ただ曲を作りたい。。。だけでは、その曲の存在理由が見いだせず、創った途端に産廃になるのがオチ。


「唯一絶対の神」を自称する、創造の真似事に必死になってる彼らの、足りない部分というのはまさに此処で。 神の模倣をしたいがために、単に創造の真似事をする。では、創造の先がない。創ったが瞬く間に忘れ去られてしまうのです。

これでは、先代の神の創造物の足下にも及ばない。


先代の神は、自らの存在の全てを賭けて、全宇宙を創造したとされる。
その舞台を通して観客に喜びを与え、自分の全てを捧げた存在を、創造の証を、永遠に形に遺すまでに至った。

深く膨大な創造への想いが、先代の神の創造物一つ一つに託されている。
私たちはそれを目にすることで、神の所業の偉大さとそれに打ち込まれた強い信念、作品の温かみに感動する。心を動かされる何かがあるから、人々の心に永遠に残り続ける。ずっと存在し続ける。
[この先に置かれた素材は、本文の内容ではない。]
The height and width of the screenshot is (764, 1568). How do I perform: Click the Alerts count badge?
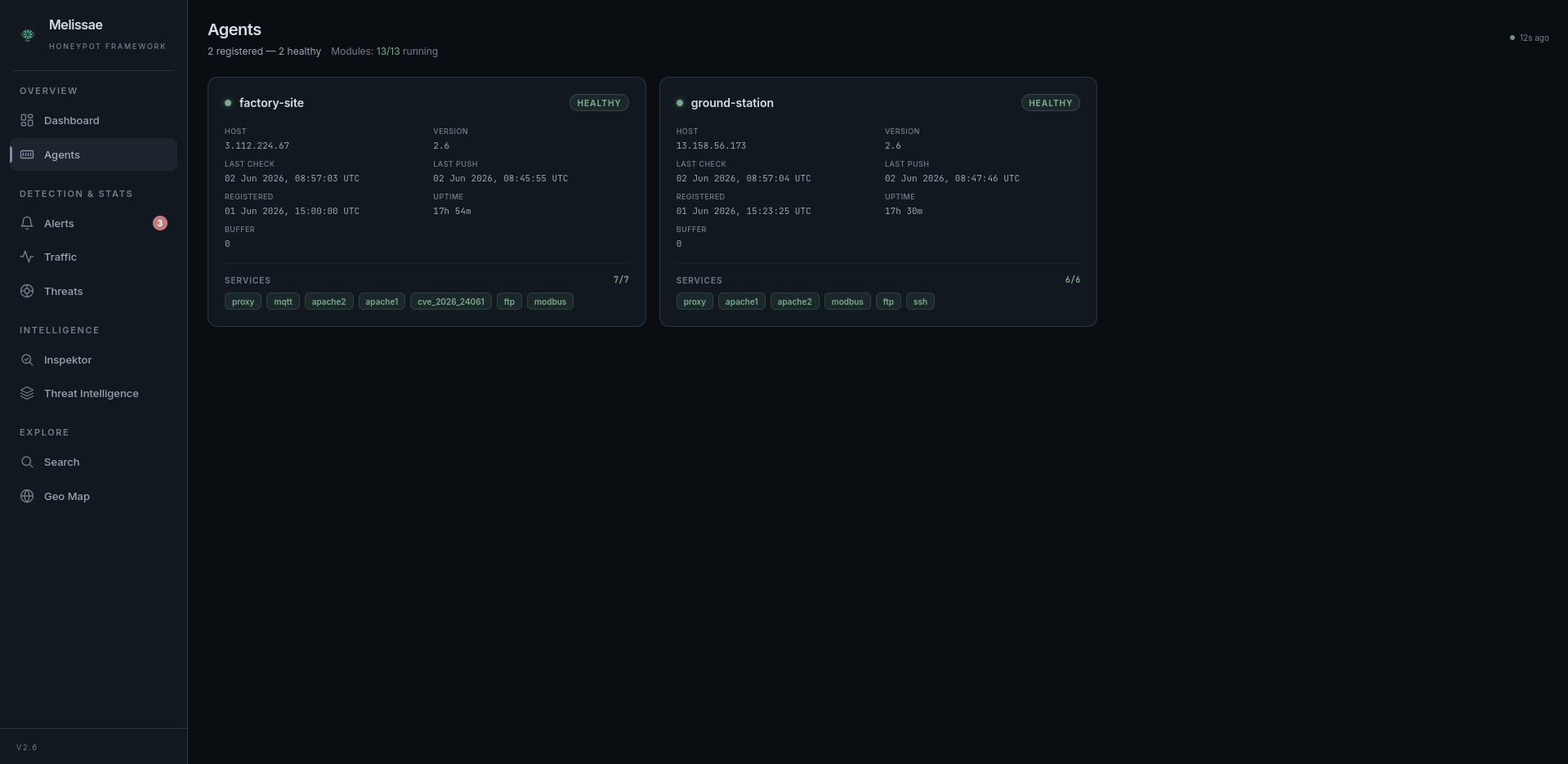(x=160, y=223)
神の所業に憧れ、羨望の眼差しを向けるのも納得がいくものです。
しかし、先代を羨望するあまり、ただ形だけ真似しても何にもなりません。
神は、どうやって創造を成し得たか? そんなの本人すらも答えようがない。
ロジックを解析した所で、あまり意味は無いでしょう。


神は、創造に自らの全てを賭けた。それだけの想いを、込めた。
それほどの成し遂げたい意志の力が、神を動かしたのだと思う。

まず始めに想いありき。
創造の種は、その想像力にある。


自らが想像できないものを、どうやって創造できようか?
神の所業に憧れた存在は、その創造の原動力を、先代の創造物。既に形となった物質的な部分に求めてしまった。
そーじゃない、そんな場所に自らの想像の意図は見いだせない。

自らの想いによってのみ、創造は形を為す。




たぶんコレ、この世の真理に近い言葉な気もする。
模倣者は、この真理を踏み外した。想い無き創造の模倣では、永遠なる形を維持できません。 幻のごとく、すぐさま崩れ去ってしまうのだから。

先代の神が、創造するということに対し万人に答えを用意できなかったのは、おそらくココが理由だと思います。



このことは、人が歩く動作にも見ることができます。
そもそも「あそこまで行きたい」という想いが、自らの足をひとりでに歩かせている。

人を真似したい何かが、ただ歩く動作の一つ一つを分析し、2足歩行を模倣しても。
それは単に歩くモノマネに過ぎず、ただ歩いているだけ。歩く本来の意味「目的地に行きたい」を見失っているのと一緒。


現代の科学者たちが、どんなに神の所業のモノマネをしようと、神に近づこうとしても、そのままでは劣化になるのは必然。
モノマネでなく、真の自分が純粋に望んだ願いを、全身全霊をかけて創造を試みた場合によってのみ、その創造に真価を発揮するであろうと思う。


内面に渦巻く想いの強さが、創造物の全てを決定づける。
そこには根拠など必ずしも存在しえない。